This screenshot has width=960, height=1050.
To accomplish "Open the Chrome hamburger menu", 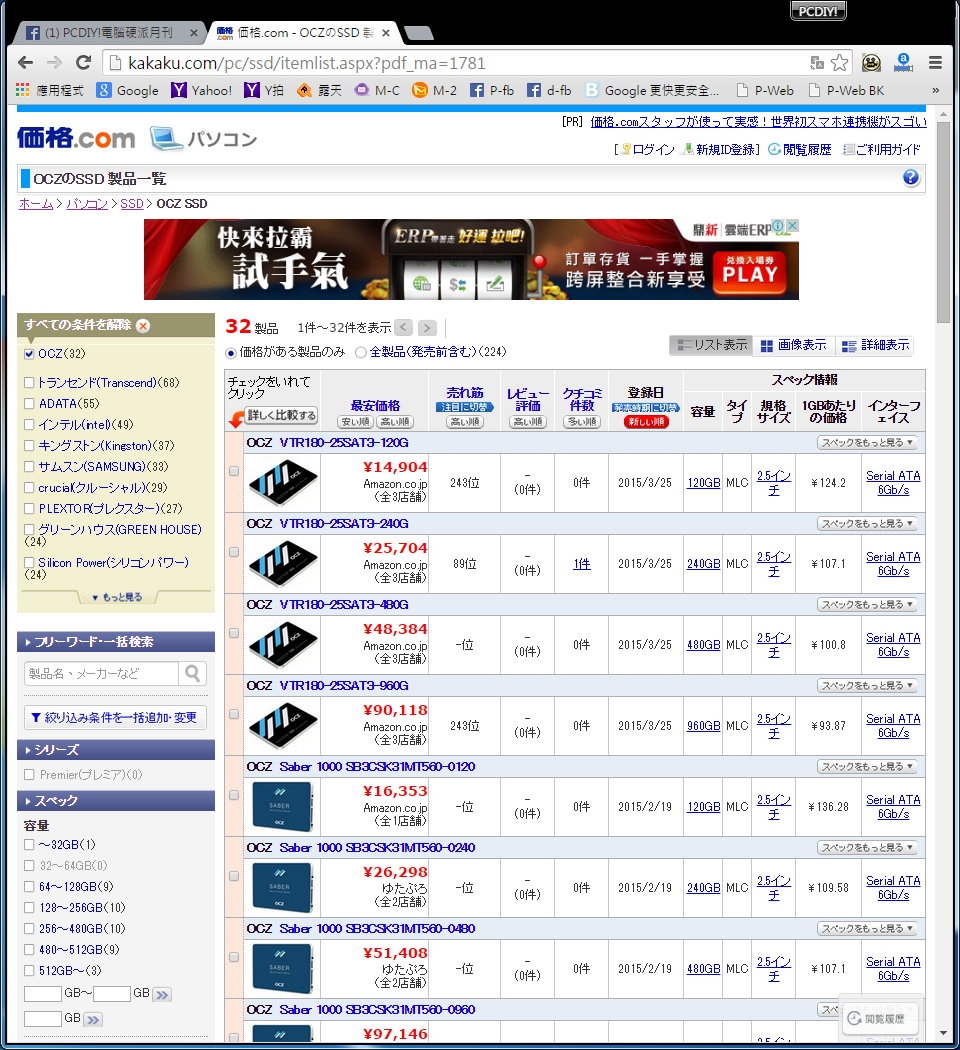I will click(935, 63).
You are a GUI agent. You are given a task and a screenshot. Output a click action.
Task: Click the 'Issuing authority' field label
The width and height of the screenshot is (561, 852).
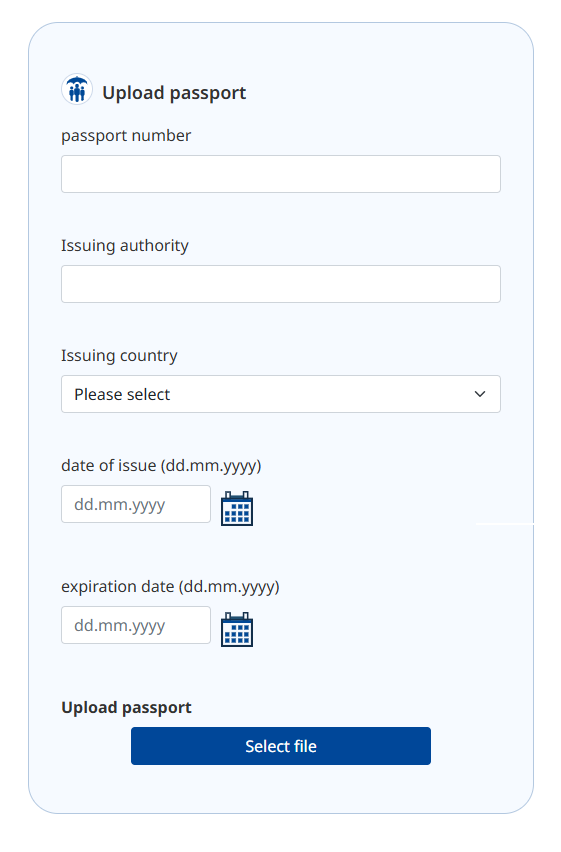(x=125, y=246)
- - -
What you have to do: Starting at the line with "You are a GUI" and continuing through the last line, rewrite the lines with "screenshot" switched to "screen capture" and everything else unchanged. Leave out the pictures.

Answer:
You are a GUI agent. You are given a task and a screen capture. Output a click action.
Task: Click the 'Issuing authority' field label
The width and height of the screen capture is (561, 852).
(x=125, y=246)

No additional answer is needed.